* _INPUT DATA_
================================

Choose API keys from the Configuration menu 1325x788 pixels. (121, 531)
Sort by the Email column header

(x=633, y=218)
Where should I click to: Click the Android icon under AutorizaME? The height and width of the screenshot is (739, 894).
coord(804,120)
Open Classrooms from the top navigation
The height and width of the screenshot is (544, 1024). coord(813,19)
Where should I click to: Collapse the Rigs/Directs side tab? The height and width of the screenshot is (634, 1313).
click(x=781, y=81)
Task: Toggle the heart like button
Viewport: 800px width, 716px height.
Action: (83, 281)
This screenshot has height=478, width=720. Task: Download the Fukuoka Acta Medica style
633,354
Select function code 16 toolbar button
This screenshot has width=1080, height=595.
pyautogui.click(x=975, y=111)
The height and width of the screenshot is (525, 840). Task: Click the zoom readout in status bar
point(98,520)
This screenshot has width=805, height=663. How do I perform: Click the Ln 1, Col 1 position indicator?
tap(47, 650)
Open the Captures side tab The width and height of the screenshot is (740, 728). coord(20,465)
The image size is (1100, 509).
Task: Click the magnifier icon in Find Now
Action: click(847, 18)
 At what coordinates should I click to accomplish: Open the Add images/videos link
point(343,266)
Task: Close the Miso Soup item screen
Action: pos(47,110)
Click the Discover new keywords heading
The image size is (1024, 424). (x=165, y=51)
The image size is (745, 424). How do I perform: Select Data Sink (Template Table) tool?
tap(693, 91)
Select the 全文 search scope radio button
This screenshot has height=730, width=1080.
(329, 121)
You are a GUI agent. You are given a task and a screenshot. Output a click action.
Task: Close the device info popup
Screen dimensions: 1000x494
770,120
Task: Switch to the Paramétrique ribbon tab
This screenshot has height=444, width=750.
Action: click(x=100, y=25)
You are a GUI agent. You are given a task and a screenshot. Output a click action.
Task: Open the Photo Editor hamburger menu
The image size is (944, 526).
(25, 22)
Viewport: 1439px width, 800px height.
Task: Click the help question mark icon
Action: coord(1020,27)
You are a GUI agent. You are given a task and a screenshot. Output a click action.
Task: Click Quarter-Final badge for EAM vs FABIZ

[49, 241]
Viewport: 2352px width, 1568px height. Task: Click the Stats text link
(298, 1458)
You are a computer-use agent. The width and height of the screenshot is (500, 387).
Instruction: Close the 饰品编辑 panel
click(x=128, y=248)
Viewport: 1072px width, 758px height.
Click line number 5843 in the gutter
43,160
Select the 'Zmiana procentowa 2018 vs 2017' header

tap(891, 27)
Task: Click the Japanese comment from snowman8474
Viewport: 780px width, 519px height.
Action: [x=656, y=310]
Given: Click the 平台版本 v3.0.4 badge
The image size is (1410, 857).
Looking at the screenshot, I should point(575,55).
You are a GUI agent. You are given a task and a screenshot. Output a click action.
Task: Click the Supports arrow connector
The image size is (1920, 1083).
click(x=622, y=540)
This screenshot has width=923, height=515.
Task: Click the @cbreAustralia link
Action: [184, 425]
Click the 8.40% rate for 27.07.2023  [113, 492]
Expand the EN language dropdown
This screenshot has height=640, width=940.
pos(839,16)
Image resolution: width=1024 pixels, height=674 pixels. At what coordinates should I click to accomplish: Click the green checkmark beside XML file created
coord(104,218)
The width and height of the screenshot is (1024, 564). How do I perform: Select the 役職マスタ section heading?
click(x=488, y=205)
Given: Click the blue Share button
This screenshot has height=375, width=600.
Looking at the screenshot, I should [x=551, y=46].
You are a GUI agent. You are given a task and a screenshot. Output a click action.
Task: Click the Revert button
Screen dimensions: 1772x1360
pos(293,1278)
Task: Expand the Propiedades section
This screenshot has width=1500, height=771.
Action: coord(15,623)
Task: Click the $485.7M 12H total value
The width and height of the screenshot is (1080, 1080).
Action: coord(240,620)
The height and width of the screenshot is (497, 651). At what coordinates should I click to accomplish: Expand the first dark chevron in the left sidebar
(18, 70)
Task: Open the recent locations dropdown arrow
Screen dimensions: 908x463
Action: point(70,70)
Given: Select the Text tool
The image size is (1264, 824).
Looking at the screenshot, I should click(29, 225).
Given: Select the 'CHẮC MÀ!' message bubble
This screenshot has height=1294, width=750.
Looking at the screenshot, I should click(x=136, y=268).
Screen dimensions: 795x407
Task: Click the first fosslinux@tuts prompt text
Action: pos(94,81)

================================

* _WORK REQUIRED_
Starting with the line above that holds "Task: Switch to the Paramétrique ribbon tab" and stopping with the line that holds "You are a computer-use", reproduce each line exactly, omitting all other lines.

* _OUTPUT FOR THIS EXERCISE_
Task: Switch to the Paramétrique ribbon tab
This screenshot has height=444, width=750.
Action: click(x=100, y=25)
You are a GUI agent. You are given a task and a screenshot. Output a click action.
Task: Open the Photo Editor hamburger menu
The image size is (944, 526).
(25, 22)
Viewport: 1439px width, 800px height.
Task: Click the help question mark icon
Action: coord(1020,27)
You are a GUI agent. You are given a task and a screenshot. Output a click action.
Task: Click Quarter-Final badge for EAM vs FABIZ

[49, 241]
Viewport: 2352px width, 1568px height. Task: Click the Stats text link
(298, 1458)
You are a computer-use agent. The width and height of the screenshot is (500, 387).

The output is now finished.